• **Aim of the task**
Write out every line of the records, from the one containing "Image resolution: width=1456" down to the one containing "click(x=442, y=627)", as a numbered list. Omit blank lines.

• **Dataset entries**
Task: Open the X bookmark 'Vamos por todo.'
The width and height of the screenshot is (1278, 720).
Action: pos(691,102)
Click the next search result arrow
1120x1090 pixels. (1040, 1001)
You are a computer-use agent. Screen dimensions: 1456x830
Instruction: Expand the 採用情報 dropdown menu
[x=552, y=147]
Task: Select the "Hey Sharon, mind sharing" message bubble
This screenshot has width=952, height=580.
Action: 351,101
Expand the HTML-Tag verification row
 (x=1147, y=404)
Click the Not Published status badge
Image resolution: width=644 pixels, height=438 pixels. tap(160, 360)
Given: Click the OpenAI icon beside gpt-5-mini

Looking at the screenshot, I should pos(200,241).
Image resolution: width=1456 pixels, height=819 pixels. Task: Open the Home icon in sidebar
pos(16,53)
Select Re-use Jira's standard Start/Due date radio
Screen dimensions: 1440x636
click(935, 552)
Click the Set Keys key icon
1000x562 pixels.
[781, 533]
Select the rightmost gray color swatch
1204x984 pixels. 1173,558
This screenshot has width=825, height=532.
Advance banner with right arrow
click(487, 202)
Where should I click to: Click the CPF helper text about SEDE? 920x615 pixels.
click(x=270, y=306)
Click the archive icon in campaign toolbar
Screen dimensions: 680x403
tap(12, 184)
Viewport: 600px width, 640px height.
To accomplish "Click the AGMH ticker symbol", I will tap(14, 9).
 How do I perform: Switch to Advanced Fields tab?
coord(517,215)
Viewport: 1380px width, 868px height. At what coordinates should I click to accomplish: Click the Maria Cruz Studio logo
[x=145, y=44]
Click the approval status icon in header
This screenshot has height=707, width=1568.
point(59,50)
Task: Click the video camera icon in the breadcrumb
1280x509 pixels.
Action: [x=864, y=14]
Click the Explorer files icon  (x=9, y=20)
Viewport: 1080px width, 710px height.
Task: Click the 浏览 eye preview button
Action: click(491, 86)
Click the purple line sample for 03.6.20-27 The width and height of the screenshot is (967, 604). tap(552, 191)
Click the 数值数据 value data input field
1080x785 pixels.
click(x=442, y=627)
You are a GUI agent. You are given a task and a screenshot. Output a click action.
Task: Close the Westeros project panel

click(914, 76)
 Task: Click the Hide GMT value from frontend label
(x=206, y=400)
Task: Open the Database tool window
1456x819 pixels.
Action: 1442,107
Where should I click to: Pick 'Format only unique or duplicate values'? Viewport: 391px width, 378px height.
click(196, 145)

• **Reply**
1. Image resolution: width=1456 pixels, height=819 pixels. Task: Open the Home icon in sidebar
2. pos(16,53)
3. Select Re-use Jira's standard Start/Due date radio
4. Screen dimensions: 1440x636
5. click(935, 552)
6. Click the Set Keys key icon
7. 1000x562 pixels.
8. [781, 533]
9. Select the rightmost gray color swatch
10. 1204x984 pixels. 1173,558
11. This screenshot has width=825, height=532.
12. Advance banner with right arrow
13. click(487, 202)
14. Where should I click to: Click the CPF helper text about SEDE? 920x615 pixels.
15. click(x=270, y=306)
16. Click the archive icon in campaign toolbar
17. Screen dimensions: 680x403
18. tap(12, 184)
19. Viewport: 600px width, 640px height.
20. To accomplish "Click the AGMH ticker symbol", I will tap(14, 9).
21.  How do I perform: Switch to Advanced Fields tab?
22. coord(517,215)
23. Viewport: 1380px width, 868px height. At what coordinates should I click to accomplish: Click the Maria Cruz Studio logo
24. [x=145, y=44]
25. Click the approval status icon in header
26. This screenshot has height=707, width=1568.
27. point(59,50)
28. Task: Click the video camera icon in the breadcrumb
29. 1280x509 pixels.
30. Action: [x=864, y=14]
31. Click the Explorer files icon  (x=9, y=20)
32. Viewport: 1080px width, 710px height.
33. Task: Click the 浏览 eye preview button
34. Action: click(491, 86)
35. Click the purple line sample for 03.6.20-27 The width and height of the screenshot is (967, 604). tap(552, 191)
36. Click the 数值数据 value data input field
37. 1080x785 pixels.
38. click(x=442, y=627)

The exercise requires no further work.